Le pape François a prié, en silence, devant les tombes du cimetière de Maskwacis, en Alberta, à l’occasion de sa rencontre avec la communauté autochtone, où il a visité le site de l’ancien pensionnat Ermineskin. (Photo : Reuters/Guglielmo Mangiapane)

Grâce à vos voix, j’ai pu toucher et porter en moi, avec une grande tristesse dans le cœur, les histoires de souffrance, de privations, de traitements discriminatoires et de différentes formes d’abus subis par nombre d’entre vous, en particulier dans les pensionnats [pour] Autochtones […] Tout cela a suscité en moi deux sentiments : l’indignation et la honte, avait déclaré le pape François le 1er avril 2022, avant d’offrir ses excuses.
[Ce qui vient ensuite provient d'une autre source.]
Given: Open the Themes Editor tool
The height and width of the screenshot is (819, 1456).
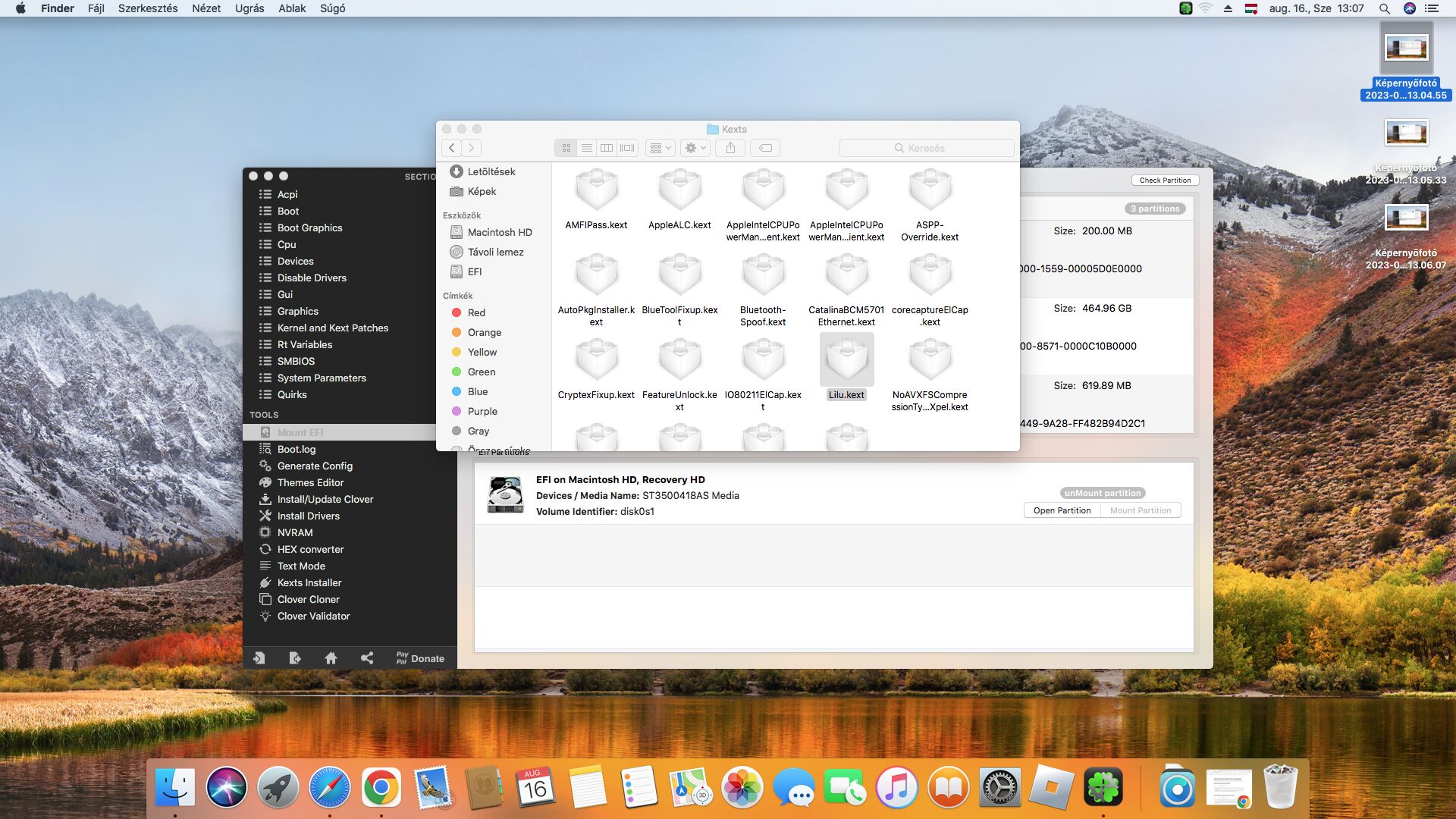Looking at the screenshot, I should click(x=310, y=482).
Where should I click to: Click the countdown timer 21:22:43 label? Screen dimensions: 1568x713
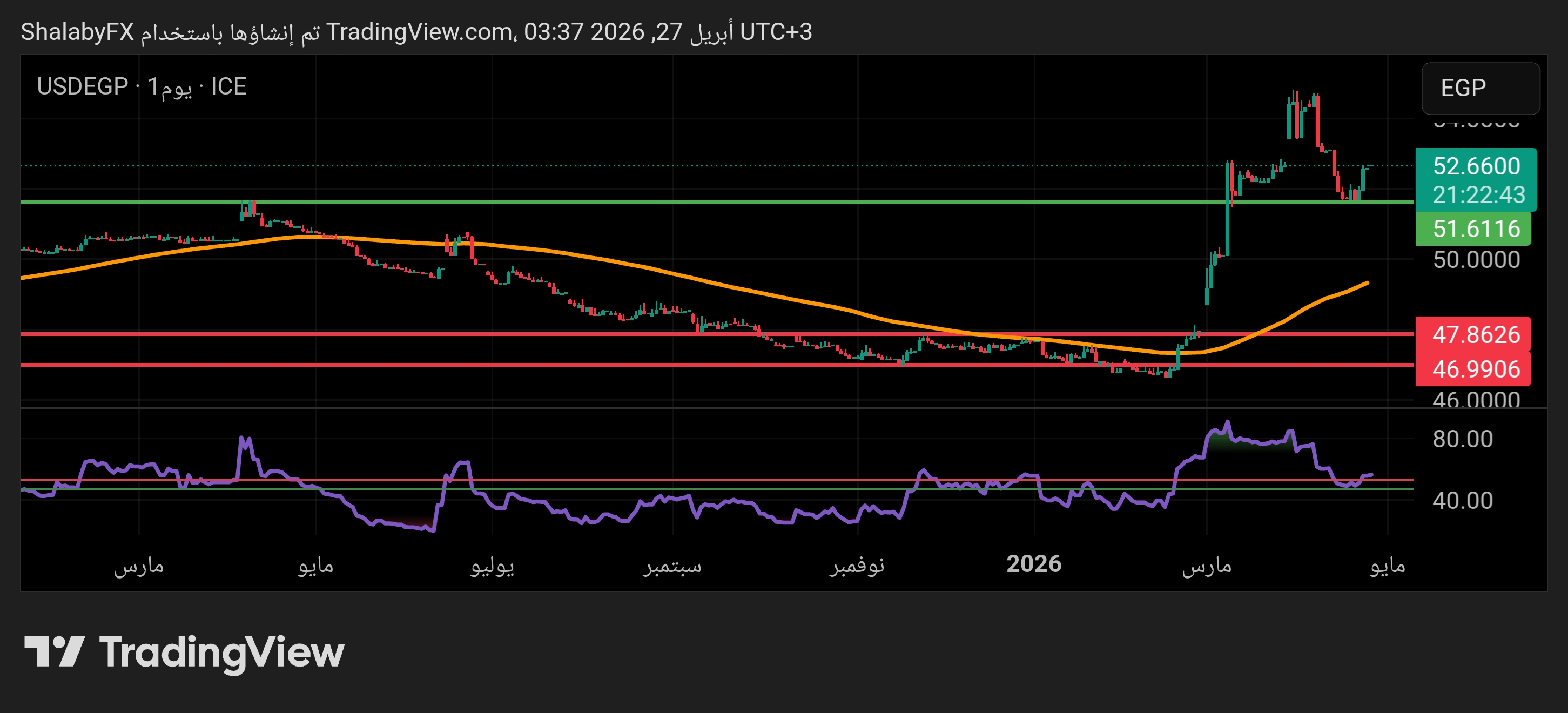[1478, 195]
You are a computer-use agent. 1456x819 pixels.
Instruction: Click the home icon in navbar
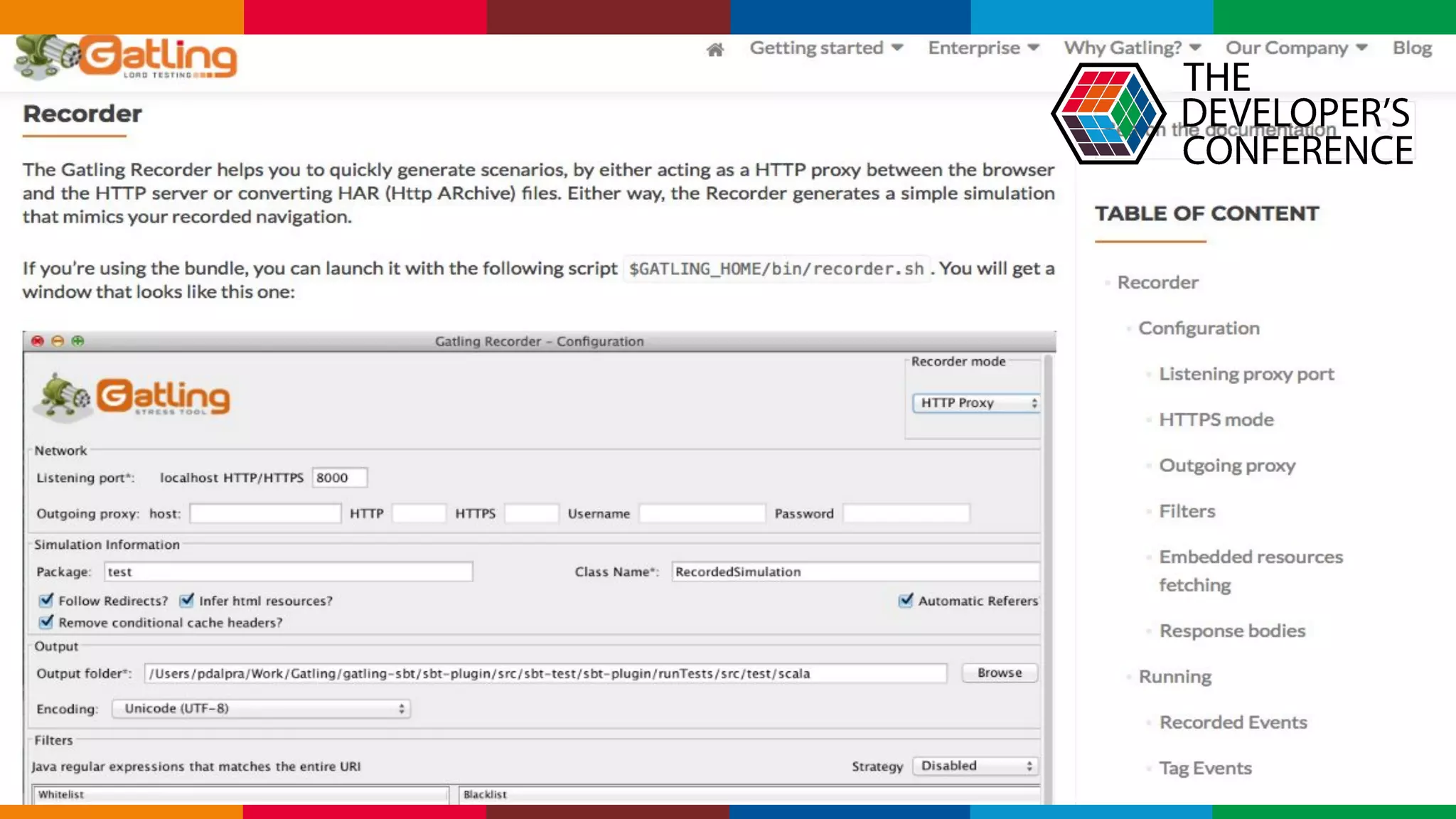pos(715,49)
Au nom de sa délégation, Phil Fontaine avait demandé au pape de venir répéter ses excuses en personne au Canada.

Cela s’est concrétisé en juillet 2022, lors d’une visite papale de six jours sur l’île de la Tortue.

Je voudrais le répéter avec honte et clarté : je demande humblement pardon pour le mal commis par de nombreux chrétiens contre les peuples autochtones, a déclaré le souverain pontife à Maskwacis, en Alberta. Il a par la suite répété ces excuses à Edmonton, à Québec et à Iqaluit.

Ce voyage historique a ouvert un nouveau chapitre de guérison, a souligné la cheffe nationale de l’Assemblée des Premières Nations (APN) dans un communiqué lundi.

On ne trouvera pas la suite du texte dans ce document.